In a phone interview with Bulatlat, Lito Bais, acting president of the United Luisita Workers Union (Ulwu), the main labor group in the plantation, said they were surprised to know about the supposed agreement between the farm workers and Haciend Luisita Inc. (HLI). Ulwu led the strike in 2004 that turned violent and left 14 people dead.
The Inquirer reported today that HLI had reached a settlement under which farmer beneficiaries will be given the option to retain shares of stock in the corporation or receive parcels of land from a third of the 6,500-hectare plantation.
“We never had any dialogue [with HLI management],” Bais said, noting that the report came two weeks before the scheduled oral arguments before the Supreme Court on Aug. 18.
Bais said the supposed agreement is meant to send a message to the members of the high court, who will deliberate on the HLI case en banc. “They want to influence the outcome of the SC decision,” he said.
On Dec. 22, 2005, the Presidential Agrarian Reform Council (PARC) revoked the stock distribution option (SDO) in Hacienda Luisita and ordered instead the distribution of the land to the farm workers under the Comprehensive Agrarian Reform Program (CARP). The HLI management contested the ruling before the SC, which, in June 2006, issued a temporary restraining order (TRO) in favor of the Cojuangco-Aquino clan.
Members of the Kilusang Magbubukid ng Pilipinas (KMP) hold a picket in front of the Supreme Court this morning denouncing the what they call as the latest maneuver of the Cojuangco-Aquino clan to retain control of the Hacienda Luisita. (Photo by Ronalyn V. Olea / bulatlat.com)
The SDO is the scheme that the HLI chose to implement in lieu of actual distribution of land, arguing that the beneficiaries would benefit more from it. Under the scheme, the beneficiaries would receive shares of stocks of HLI. But the PARC soon determined that the quality of live of the beneficiaries had deteriorated and that the SDO had been a failure.

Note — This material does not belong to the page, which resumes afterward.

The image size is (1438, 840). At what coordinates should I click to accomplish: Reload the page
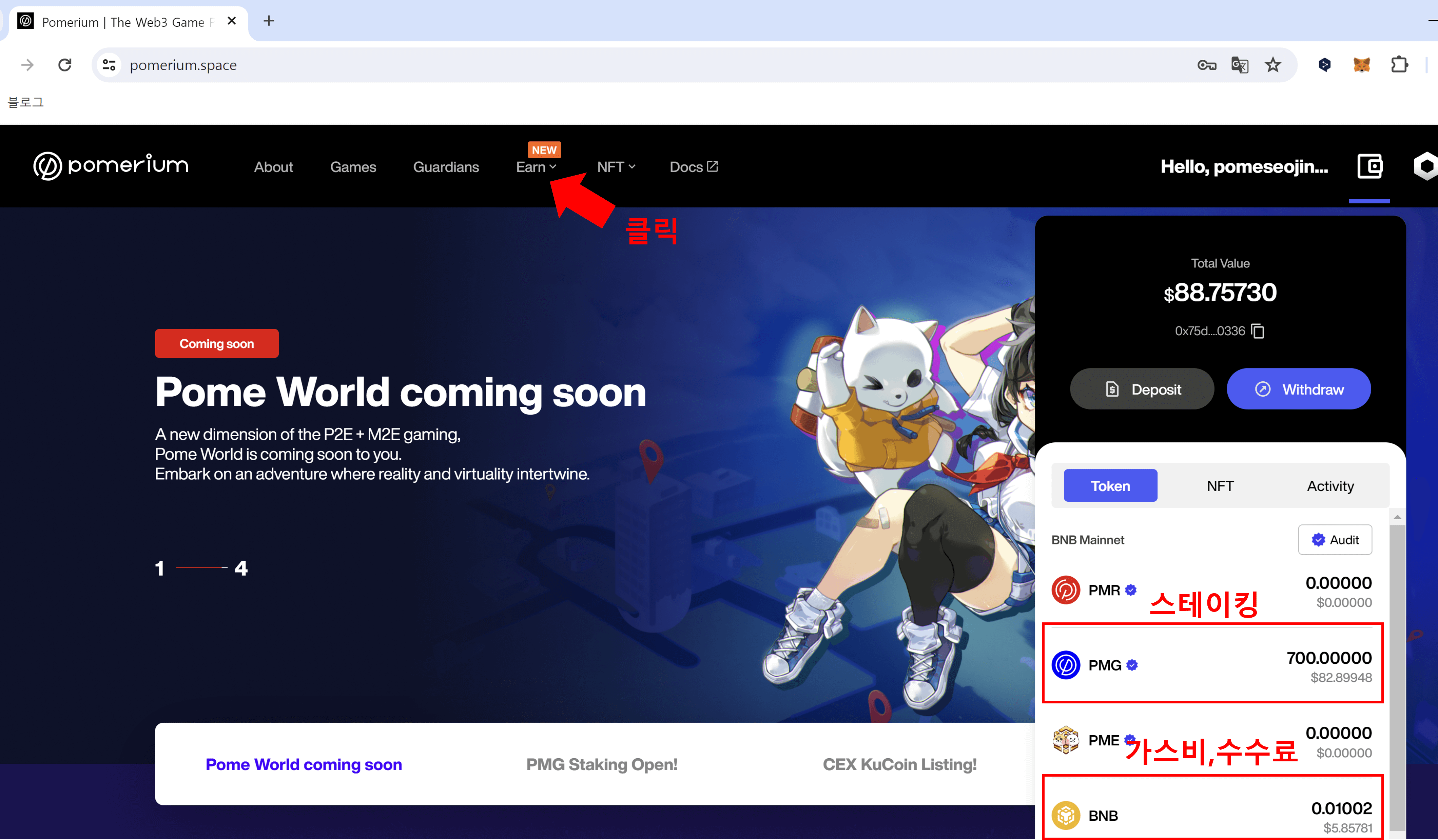click(x=65, y=65)
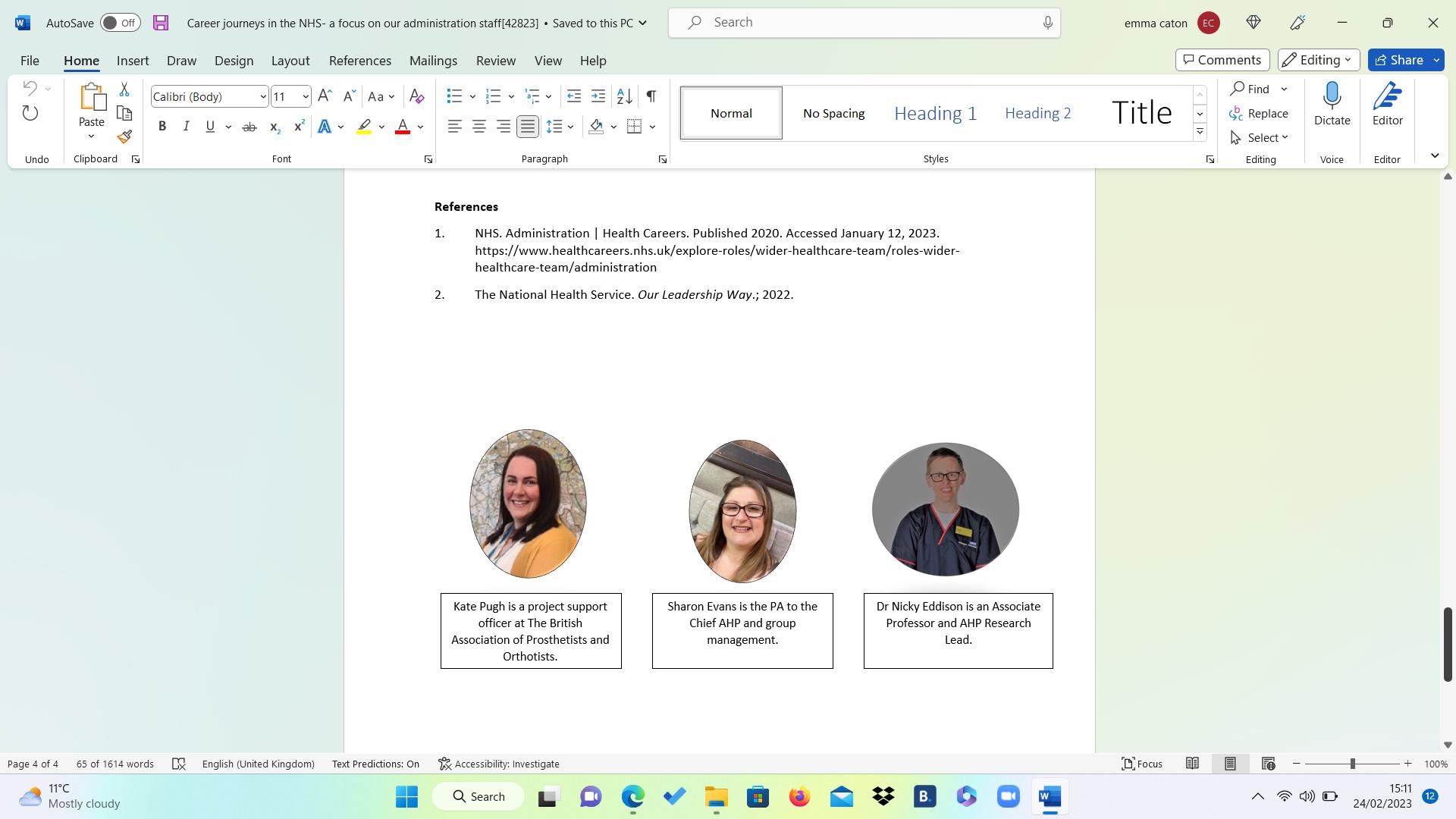Click the Sort paragraph icon
Screen dimensions: 1456x819
tap(624, 96)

The alleged “breakthrough deal,” based on the Inquirer’s report, is anchored entirely on the SDO, the validity of which is now being contested before the SC. The worry, according to Bais, is that if the SC members buy the existence of the supposed deal, they would be less inclined to uphold the ruling of the PARC.
Jobert Ilarde Pahilga, legal counsel of the Alyansa ng mga Manggawang Bukid sa Hacienda Luisita (Ambala) and executive trustee of Sentro Para sa Tunay na Repormang Agraryo (Sentra), said he was also surprised about the news of the alleged deal.